TJ de Brasília afasta presidente de cooperativa de micro-ônibus investigada por propina

 Cootarde é alvo de operação que apura pagamento de propina em troca de liberação de veículos sem condição de transitar.

Por: Diego Tolentino

A Justiça de Brasília afastou a presidente da Cootarde, Marlene Francisca Alves Chagas, e outros sete gestores da cooperativa de ônibus na última sexta-feira (13). Marlene foi presa há duas semanas durante a operação checklist que investiga o esquema de pagamento de propina para auditores da Secretaria de Mobilidade em troca de liberação de veículos velhos e com defeitos.

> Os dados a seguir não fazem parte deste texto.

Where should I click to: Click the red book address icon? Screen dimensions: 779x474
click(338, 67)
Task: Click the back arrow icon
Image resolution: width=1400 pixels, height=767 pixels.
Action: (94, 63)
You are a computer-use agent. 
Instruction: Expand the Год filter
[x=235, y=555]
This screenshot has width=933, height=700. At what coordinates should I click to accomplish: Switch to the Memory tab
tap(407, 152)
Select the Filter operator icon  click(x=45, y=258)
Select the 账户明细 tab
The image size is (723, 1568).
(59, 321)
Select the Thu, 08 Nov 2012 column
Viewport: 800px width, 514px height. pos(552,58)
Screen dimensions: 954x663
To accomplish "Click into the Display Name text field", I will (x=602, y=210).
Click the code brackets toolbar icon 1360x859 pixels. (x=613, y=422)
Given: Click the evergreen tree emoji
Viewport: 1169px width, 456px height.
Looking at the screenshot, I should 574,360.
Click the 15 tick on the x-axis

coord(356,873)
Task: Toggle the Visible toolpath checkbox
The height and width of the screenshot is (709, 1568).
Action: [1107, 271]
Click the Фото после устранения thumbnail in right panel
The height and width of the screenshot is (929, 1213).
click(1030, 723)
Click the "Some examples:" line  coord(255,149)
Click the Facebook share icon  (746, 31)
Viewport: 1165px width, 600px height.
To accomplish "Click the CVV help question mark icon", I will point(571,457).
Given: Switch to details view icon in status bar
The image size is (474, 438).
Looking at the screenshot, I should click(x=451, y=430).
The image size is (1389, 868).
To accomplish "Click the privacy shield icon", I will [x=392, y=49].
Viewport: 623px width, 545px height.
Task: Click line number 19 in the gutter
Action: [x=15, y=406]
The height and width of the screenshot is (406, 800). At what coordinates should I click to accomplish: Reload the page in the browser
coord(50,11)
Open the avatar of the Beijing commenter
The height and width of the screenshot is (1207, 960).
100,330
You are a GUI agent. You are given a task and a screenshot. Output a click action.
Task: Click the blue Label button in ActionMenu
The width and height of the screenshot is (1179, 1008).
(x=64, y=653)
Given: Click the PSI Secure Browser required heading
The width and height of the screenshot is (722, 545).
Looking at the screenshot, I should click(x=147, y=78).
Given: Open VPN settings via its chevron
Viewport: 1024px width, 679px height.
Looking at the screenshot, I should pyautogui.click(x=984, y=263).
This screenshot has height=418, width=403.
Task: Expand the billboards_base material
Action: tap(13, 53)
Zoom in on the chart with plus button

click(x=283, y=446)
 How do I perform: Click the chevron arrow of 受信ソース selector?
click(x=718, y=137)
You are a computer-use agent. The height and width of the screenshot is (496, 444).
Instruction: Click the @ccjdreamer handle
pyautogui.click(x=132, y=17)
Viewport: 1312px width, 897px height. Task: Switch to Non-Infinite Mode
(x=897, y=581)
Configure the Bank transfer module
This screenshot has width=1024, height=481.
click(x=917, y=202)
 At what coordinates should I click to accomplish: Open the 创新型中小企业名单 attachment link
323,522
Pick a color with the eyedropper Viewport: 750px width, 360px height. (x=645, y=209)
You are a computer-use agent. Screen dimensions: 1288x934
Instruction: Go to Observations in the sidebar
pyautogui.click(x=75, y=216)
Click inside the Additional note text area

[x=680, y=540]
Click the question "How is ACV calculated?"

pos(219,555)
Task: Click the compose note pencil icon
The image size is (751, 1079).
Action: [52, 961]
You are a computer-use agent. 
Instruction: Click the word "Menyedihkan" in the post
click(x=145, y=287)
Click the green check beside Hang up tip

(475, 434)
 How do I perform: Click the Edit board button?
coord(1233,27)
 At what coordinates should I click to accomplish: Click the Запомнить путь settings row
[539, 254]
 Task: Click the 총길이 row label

Neste sábado (14), Marlene e o despachante Robson Medeiros de Morais, que trabalhava para a cooperativa, foram soltos após o prazo da prisão temporária ter vencido. O Ministério Público não chegou a pedir a manutenção da prisão deles.

A Cootarde opera em cinco regiões do DF e tem uma frota de 150 micro-ônibus.

A operação é realizada pela 2ª Promotoria de Defesa do Patrimônio Público e a Delegacia de Repressão a Crimes contra o Patrimônio Público (Decap), da Polícia Civil.

Frota de micro ônibus da Cootarde estão sendo investigadas.